The star of my $19 "quarter" box was definitely the rotisserie chook - a smallish serve but the meat was very plump and the skin was very herby. It came with gravy that was too nuanced for my salt-seeking taste buds, coleslaw that could have had more dressing and potato "chunkies" that were, literally, chunks of potato. Nice chicken, tired sides. Could I have done this dinner better at home? Yes.

James' deep -fried buttermilk chicken on a hot brioche roll got an intriguing lift from a scattering of spicy bhuja mix. It was something you might happily eat for lunch, but at $19 it is a pay-day only lunch.

Vegetables. I thought we should have more, so there was a dish of charred zucchini ($8). It came with a tomato and walnut "crumble" that was brown-sugary sweet.
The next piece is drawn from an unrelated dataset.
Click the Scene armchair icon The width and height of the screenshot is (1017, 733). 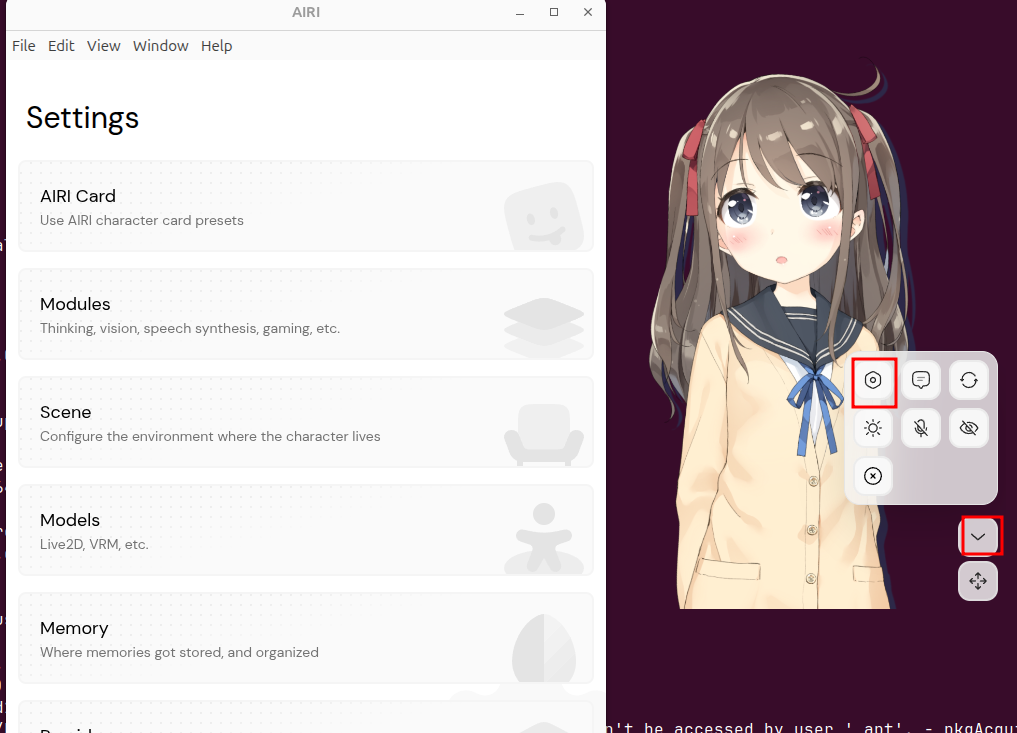click(543, 432)
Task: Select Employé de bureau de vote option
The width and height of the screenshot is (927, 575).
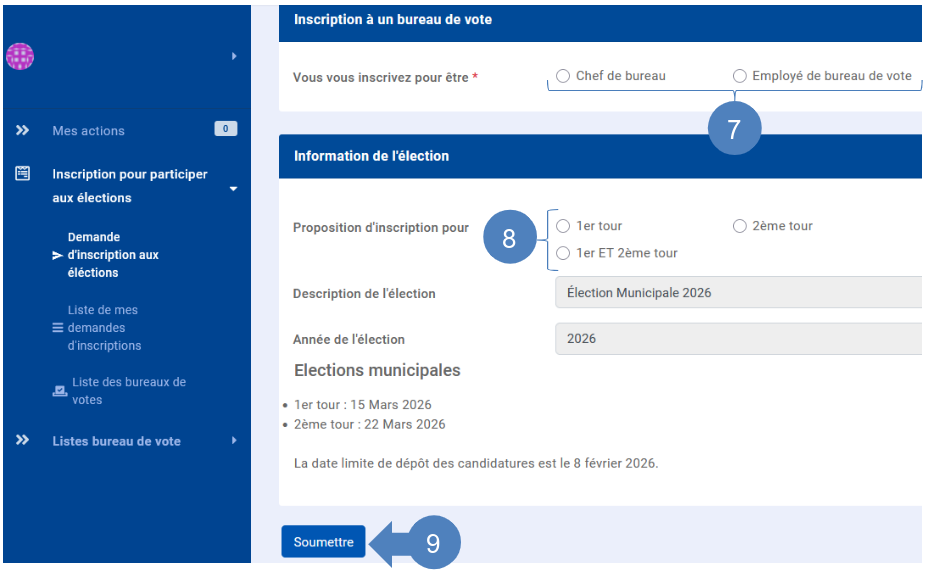Action: click(x=740, y=76)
It was too early for pudding and there may, in fact, never be a right time for this dish. A good idea that needs work. (We did have dessert - the $14 lemon tart came with pastry so short and biscuity it should have been stamped with a Girl Guide trefoil. I suspect the curd filling had been a very late addition to the party).

We had also shared an entree, which had arrived with our mains. The menu runs to legume-based koftas and spiced cauliflower fritters but nobody ever wrote a book called Cauliflower Soup for the Soul. Crispy Korean spiced chicken thigh ($15) tasted as succulent as it sounds and held its crunch admirably under a dollop of "aromatic" kimchi. Great textures, gutsy flavours, I'd definitely eat this again. Winner, winner chicken dinner - but throw the book at those sides.